John Janson, a South Hill attorney, filed the original lawsuit in Charlotte County Circuit Court on Sept. 28 on behalf of Faye Trent individually and as a fiduciary of Ruth A. Hansen Wilcox, after Trent said SolUnesco and company CEO Frances Hodsoll obtained a signed land lease option agreement dated Nov. 23, 2020, with Wilcox, who was incapable of making such decisions.

In an email from Janson on Thursday, Oct. 28, Janson confirmed that on Oct. 20, an order allowing an amended complaint to add to the BOS and planning commission was executed.

In the 50-page amended lawsuit, Janson listed the governmental defendants, i.e., the Planning Commission and Board of Supervisors of Charlotte County, had actual notice of the legal deficiencies in the conditional use permit application executed by Wilcox but nevertheless wrongly recommended and approved the application.

On Friday, Oct. 29, BOS Chairman Gary Walker said in an email that the Board had not met with the attorney as of the time of his email. 

“I don’t know any of the facts of the suit,” Walker said. “So… at this time, I have no way to comment.”

According to County Administrator Dan Witt, the county has insurance through VACORP, who will assign an attorney to defend both Charlotte County BOS and the Charlotte County Planning Commission.

“The assigned attorney will review the lawsuits and advise both Charlotte County BOS and the Charlotte County Planning Commission on the next steps,” Witt said.

Wylliesburg/Red Oak Supervisor Kay Pierantoni, who has been outspoken over solar issues, said in an email when asked questions, “Unfortunately, since it is a lawsuit, I do not believe it appropriate to respond.”

At the heart of the lawsuit is SolUnesco, seeking to construct one of the nation’s most extensive solar facilities in Charlotte County at 800 megawatts in the Randolph area of the county.

According to the original 40-page document, the lawsuit aims to dissolve contractual agreements to build the solar facility and recover monetary and punitive damages.

In the Oct. 20 edition of The Gazette, Hodsoll said no wrongdoing was done.

“While the lawsuit has no merit, the legal process is nonetheless slow,” Hodsoll said.

In addition to SolUnesco and Hodsoll, the suit names real estate broker Sandra Ann Towne and her company Properties of Virginia LLC and landowner William Berkley Devin as defendants.

According to lawsuit documents, the defendants, individually and together, talked Wilcox, 83, who is known to have dementia, into granting an option to SolUnesco to lease her family farm for use in the Randolph Solar project.

The lease option agreement grants SolUnesco an irrevocable five-year option to lease Wilcox’s entire 96.76 acres for the Randolph Solar project.

The lawsuit claims this was done after Towne and Hodsoll were told more than once by Trent that Wilcox was not interested in providing anyone with an option to lease any real property for use in the Randolph Solar Project.

In a letter dated July 12, 2019, Paul Buckman, M.D Wilcox’s primary physician, wrote: “Based on her short-term memory impairment and poor safety awareness due to her dementia, it is my professional opinion that Ms.
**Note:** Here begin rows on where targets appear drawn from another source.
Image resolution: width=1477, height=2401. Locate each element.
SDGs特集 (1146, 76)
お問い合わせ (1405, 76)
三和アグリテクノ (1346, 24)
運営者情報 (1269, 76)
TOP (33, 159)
Wilcox is incapable of making informed decisions about her health and safety and these decisions should be made by her Power of Attorney based on her previously executed advanced directive.”

The lawsuit also states that William Berkley Devin, who owns a large portion of land included in the Randolph Solar project, needed SolUnesco to obtain Wilcox’s land in order for his land portions to be included.

Documents show that Hodsoll signed the lease agreement on behalf of his company. The suit notes that Wilcox was given a payment of $3,000.